Brunswick Beacon, 11.10.22
In 2018, a Trump supporter mailed 16 bombs to Democrats, including Barack Obama, Joe Biden and Hillary Clinton. This last August, a Trump supporter died in a shootout after attacking an FBI office. Another Trump supporter broke into Nancy Pelosi’s house recently at 2 a.m., nearly murdering Paul Pelosi with a hammer. Screaming “Where’s Nancy,” he echoed cries of insurrectionists who trashed the Speaker’s office on Jan.6.
Trump’s insurrection failed, but his grip on Republicans tightened. When Trump shared a call for civil war, Republicans shrugged. An Economist/YouGov poll found 53% of Trump voters expect civil war within 10 years. A Washington Post poll found 40% of Republicans support violence against the government.
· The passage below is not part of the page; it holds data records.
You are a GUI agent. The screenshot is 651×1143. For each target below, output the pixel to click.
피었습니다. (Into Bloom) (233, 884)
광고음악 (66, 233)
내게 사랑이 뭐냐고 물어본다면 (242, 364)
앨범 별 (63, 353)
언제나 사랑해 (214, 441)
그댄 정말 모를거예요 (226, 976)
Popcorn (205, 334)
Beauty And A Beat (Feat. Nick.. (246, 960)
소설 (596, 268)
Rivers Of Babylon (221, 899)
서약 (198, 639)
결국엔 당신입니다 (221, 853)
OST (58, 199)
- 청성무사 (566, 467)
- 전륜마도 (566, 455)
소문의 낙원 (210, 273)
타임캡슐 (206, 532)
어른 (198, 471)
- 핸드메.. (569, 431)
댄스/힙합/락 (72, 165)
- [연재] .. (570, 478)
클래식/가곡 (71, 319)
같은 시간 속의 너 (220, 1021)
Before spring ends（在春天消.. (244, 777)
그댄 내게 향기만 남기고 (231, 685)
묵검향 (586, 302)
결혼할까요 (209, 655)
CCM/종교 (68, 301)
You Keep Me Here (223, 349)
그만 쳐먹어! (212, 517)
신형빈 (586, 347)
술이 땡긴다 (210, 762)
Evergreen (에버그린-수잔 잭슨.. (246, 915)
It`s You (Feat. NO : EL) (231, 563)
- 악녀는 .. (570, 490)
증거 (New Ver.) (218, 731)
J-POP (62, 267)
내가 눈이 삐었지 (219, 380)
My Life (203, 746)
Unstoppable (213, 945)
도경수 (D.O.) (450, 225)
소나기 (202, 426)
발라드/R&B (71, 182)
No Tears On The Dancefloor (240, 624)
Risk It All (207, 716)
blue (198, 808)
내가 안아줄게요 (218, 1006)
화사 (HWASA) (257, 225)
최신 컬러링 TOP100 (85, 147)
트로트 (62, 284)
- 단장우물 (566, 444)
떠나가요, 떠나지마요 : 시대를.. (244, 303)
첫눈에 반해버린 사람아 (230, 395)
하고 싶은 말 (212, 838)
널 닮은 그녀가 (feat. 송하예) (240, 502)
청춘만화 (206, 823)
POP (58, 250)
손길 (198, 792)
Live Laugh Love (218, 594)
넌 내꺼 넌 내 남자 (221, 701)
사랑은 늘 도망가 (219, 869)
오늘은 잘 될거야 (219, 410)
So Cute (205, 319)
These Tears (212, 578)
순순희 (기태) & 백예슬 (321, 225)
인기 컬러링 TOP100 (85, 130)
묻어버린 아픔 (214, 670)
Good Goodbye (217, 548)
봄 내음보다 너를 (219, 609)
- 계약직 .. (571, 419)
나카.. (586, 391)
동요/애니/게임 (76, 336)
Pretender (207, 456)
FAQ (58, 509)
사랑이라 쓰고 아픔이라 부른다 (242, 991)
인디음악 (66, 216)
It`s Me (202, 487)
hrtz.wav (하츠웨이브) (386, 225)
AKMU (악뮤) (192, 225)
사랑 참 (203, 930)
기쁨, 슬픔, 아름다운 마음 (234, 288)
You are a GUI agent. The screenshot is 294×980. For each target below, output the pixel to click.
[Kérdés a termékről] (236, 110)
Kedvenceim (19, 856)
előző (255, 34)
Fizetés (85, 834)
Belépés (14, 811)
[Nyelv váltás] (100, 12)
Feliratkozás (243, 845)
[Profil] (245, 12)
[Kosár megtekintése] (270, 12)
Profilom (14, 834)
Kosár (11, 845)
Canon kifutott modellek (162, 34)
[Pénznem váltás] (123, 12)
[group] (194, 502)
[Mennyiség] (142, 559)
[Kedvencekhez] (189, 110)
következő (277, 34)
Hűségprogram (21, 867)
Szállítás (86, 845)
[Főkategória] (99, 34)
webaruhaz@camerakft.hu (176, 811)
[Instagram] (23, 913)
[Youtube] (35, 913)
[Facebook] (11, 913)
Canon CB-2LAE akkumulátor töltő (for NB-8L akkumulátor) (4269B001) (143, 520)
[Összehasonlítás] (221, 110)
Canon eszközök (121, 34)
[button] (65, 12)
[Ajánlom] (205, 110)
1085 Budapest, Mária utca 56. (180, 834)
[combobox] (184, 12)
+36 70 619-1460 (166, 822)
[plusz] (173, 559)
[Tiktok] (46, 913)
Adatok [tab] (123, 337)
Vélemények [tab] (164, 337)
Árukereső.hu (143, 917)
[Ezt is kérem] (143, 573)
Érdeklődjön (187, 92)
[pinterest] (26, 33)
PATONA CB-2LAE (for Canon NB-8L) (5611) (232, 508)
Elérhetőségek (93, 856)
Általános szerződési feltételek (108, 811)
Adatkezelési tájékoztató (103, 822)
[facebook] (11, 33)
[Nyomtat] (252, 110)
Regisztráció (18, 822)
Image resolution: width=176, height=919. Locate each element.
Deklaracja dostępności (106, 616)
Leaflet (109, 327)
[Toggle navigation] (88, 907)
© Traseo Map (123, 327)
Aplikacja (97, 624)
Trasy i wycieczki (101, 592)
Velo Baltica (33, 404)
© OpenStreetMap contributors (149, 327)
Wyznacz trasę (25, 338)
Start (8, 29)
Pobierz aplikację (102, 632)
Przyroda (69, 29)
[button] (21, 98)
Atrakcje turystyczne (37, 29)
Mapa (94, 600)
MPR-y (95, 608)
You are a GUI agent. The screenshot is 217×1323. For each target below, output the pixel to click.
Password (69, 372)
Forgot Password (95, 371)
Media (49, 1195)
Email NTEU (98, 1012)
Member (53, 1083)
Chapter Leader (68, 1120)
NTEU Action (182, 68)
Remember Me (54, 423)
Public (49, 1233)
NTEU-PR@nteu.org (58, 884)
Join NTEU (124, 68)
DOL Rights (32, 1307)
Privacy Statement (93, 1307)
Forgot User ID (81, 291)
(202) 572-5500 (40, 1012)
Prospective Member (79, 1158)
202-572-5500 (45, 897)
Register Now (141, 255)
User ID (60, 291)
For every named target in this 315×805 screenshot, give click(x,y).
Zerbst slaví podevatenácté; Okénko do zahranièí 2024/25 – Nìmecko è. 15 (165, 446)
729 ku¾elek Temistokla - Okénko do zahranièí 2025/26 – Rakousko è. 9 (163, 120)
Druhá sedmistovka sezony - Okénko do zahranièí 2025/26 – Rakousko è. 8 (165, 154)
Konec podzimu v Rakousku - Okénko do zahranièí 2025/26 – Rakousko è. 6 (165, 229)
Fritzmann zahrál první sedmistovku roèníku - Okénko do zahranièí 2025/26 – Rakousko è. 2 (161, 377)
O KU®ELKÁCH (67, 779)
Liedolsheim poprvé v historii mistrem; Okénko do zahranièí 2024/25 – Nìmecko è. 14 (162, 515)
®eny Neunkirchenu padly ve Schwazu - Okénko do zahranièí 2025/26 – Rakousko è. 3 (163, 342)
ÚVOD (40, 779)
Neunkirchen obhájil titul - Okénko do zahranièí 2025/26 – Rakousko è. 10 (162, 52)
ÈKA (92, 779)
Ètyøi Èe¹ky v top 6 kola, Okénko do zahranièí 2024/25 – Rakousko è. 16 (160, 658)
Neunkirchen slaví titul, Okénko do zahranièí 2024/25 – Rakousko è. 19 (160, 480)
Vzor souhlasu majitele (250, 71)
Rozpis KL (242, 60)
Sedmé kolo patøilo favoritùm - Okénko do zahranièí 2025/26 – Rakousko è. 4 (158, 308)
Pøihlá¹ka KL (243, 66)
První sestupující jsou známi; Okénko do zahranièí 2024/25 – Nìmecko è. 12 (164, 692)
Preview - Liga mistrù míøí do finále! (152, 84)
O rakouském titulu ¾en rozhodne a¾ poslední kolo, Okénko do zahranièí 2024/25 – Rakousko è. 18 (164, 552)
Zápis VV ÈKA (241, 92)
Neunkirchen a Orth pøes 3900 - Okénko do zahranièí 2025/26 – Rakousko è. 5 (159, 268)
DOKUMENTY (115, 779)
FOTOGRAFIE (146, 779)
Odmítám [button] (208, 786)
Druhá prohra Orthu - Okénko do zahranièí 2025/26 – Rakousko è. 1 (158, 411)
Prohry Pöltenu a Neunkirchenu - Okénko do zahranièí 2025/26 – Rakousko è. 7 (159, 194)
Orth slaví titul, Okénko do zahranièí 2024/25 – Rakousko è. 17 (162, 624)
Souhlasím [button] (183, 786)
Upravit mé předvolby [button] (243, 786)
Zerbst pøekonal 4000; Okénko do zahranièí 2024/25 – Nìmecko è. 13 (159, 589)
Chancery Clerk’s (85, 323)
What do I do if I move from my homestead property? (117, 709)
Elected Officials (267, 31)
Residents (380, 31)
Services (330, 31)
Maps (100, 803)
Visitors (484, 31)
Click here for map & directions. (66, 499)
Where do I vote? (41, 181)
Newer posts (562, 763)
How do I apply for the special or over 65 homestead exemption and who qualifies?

Trump came to Wilmington on Sept. 23 and accused Speaker Pelosi of “destroying our country” and bringing it “to the brink of ruin.” He dehumanized Democrats as “deranged, depraved, disgusting, menacing, vicious, sick, sinister, evil people.” Trump said, “This nation does not belong to them; it belongs to you.” He urged the crowd to fight, or “we’re not going to have a country left,” and praised their North Carolina ancestors as people who “took orders from nobody.” The MAGA-Republican crowd was delighted.
Studies show counties that hosted a 2016 Trump rally reported a 226% increase in hate crimes over comparable counties that didn’t. NBC reports threats against members of Congress increased 10-fold since 2016, when Trump first ran for president.
Political violence has struck both parties, but only Republicans embraced the violent insurrection as “legitimate political discourse.” Only Republicans like Ted Budd said, “It was nothing. It was just patriots standing up.” After the Pelosi attack, Republicans joked and Trump spread false conspiracy theories already debunked by the assailant’s confession and actual video of the break-in.
In a democracy, the will of the people is determined with ballots, not bullets. What Trump offers is not democracy…it’s lies, divisiveness, and violence.